▸ DO THIS:
Rewrite the GEO600 article between "DRIVING through the" and "for 600 metres.", inclusive, changing "trenches" to "tunnels".
** START OF TEXT EXTRACT **
I have faith that technology will save us.
But it may get a lot worse before it gets better.

Friday, January 16, 2009

Our world may be a giant hologram

From : NewScientist

Has GEO600's laser probed the fundamental fuzziness of space-time? (Image: Wolfgang Filser / Max Planck Society)

Has GEO600's laser probed the fundamental fuzziness of space-time? (Image: Wolfgang Filser / Max Planck Society)

DRIVING through the countryside south of Hanover, it would be easy to miss the GEO600 experiment. From the outside, it doesn't look much: in the corner of a field stands an assortment of boxy temporary buildings, from which two long trenches emerge, at a right angle to each other, covered with corrugated iron. Underneath the metal sheets, however, lies a detector that stretches for 600 metres.

For the past seven years, this German set-up has been looking for gravitational waves - ripples in space-time thrown off by super-dense astronomical objects such as neutron stars and black holes. GEO600 has not detected any gravitational waves so far, but it might inadvertently have made the most important discovery in physics for half a century.

For many months, the GEO600 team-members had been scratching their heads over inexplicable noise that is plaguing their giant detector. Then, out of the blue, a researcher approached them with an explanation. In fact, he had even predicted the noise before he knew they were detecting it. According to Craig Hogan, a physicist at the Fermilab particle physics lab in Batavia, Illinois, GEO600 has stumbled upon the fundamental limit of space-time - the point where space-time stops behaving like the smooth continuum Einstein described and instead dissolves into "grains", just as a newspaper photograph dissolves into dots as you zoom in. "It looks like GEO600 is being buffeted by the microscopic quantum convulsions of space-time," says Hogan.

If this doesn't blow your socks off, then Hogan, who has just been appointed director of Fermilab's Center for Particle Astrophysics, has an even bigger shock in store: "If the GEO600 result is what I suspect it is, then we are all living in a giant cosmic hologram."
** END OF TEXT EXTRACT **
** START OF DATA SHOWN **
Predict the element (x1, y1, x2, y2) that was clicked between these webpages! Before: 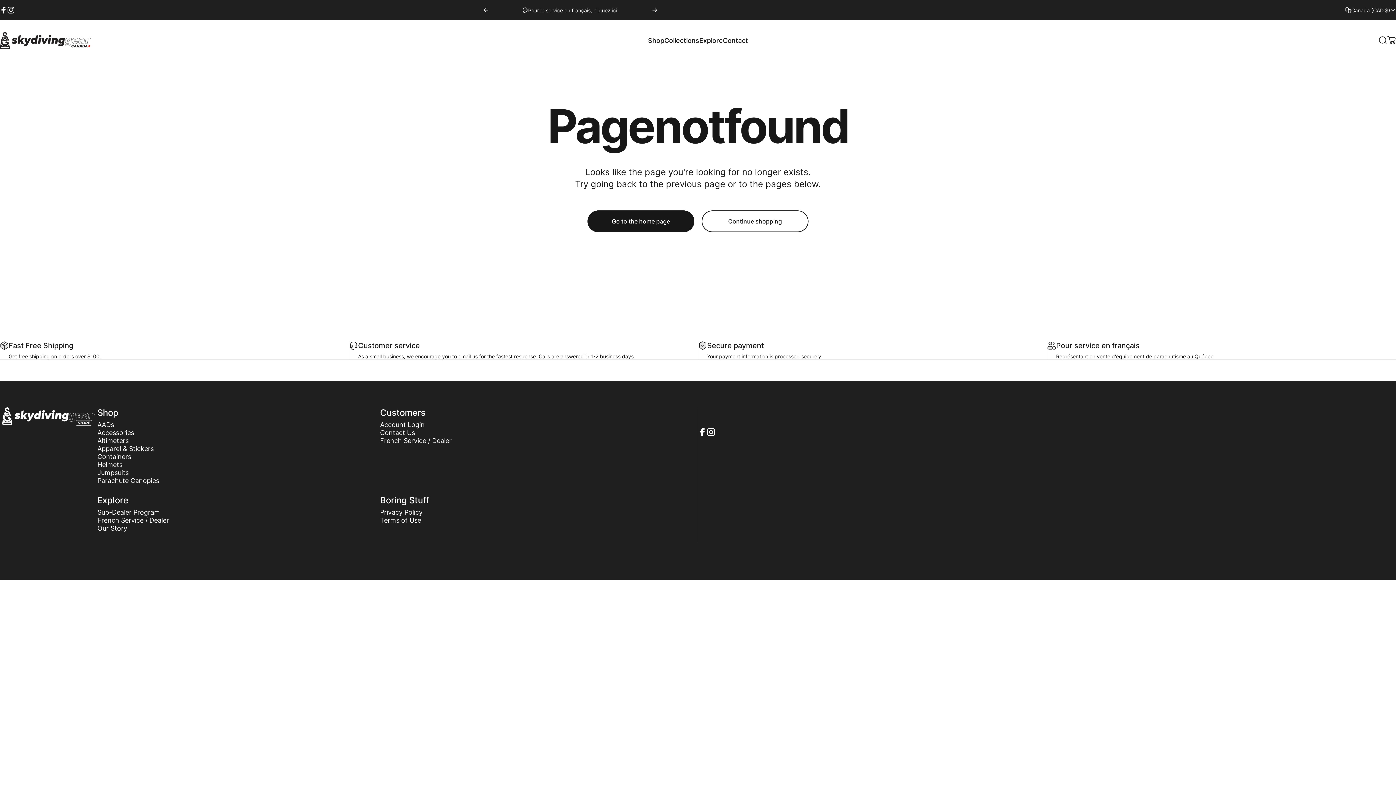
** END OF DATA SHOWN **
▸ ANSWER BELOW:
DRIVING through the countryside south of Hanover, it would be easy to miss the GEO600 experiment. From the outside, it doesn't look much: in the corner of a field stands an assortment of boxy temporary buildings, from which two long tunnels emerge, at a right angle to each other, covered with corrugated iron. Underneath the metal sheets, however, lies a detector that stretches for 600 metres.